Induced oxidative stress and apoptosis by 1-bromopropane in SH-SY5Y cells correlates with inhibition of Nrf2 function.

In this study, we established SH-SY5Y human neuroblastoma cells as an in vitro model to investigate whether oxidative stress and the nuclear erythroid-2 related factor 2 (Nrf2) signaling pathway are associated with 1-bromopropane (1-BP) -induced nerve cell injury. We identified that 1-BP exhibited neurotoxicity mainly through oxidant-based processes in SH-SY5Y cells, as reactive oxygen species, malondialdehyde levels, and 8-hydroxy-2' -deoxyguanosine significantly increased, while superoxide dismutase activity decreased.

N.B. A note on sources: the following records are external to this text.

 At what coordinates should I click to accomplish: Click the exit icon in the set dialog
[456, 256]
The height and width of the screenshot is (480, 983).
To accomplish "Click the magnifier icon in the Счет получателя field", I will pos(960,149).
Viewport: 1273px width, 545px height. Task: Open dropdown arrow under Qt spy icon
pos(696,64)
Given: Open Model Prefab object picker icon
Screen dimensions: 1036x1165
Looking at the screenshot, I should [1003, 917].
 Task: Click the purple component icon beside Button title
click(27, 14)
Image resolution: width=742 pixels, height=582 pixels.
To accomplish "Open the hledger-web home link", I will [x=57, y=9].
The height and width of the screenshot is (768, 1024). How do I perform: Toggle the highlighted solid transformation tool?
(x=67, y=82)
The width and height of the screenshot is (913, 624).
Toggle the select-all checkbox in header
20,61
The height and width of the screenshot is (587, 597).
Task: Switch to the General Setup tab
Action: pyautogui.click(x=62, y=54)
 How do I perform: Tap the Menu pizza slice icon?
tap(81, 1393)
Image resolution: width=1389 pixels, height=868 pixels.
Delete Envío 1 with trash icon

Furthermore, Nrf2 translocation from the cytosol to the nucleus was inhibited, as was downstream protein expression of the Nrf2-regulated genes HO-1 and Bcl-2 . Activation of caspase-9 and -3 increased, and apoptosis was observed. Vitamin C alleviated 1-BP-induced apoptosis by decreasing oxidative stress and activating the Nrf2 signaling pathway. Knockdown of Nrf2 in SH-SY5Y cells increased 1-BP-induced reactive oxygen species production and cell apoptosis, and inhibited HO-1 and Bcl-2 protein expression, while overexpression of Nrf2 alleviated these processes. These findings suggest that 1-BP-induced oxidative stress and apoptosis in SH-SY5Y cells are associated with Nrf2 function inhibition.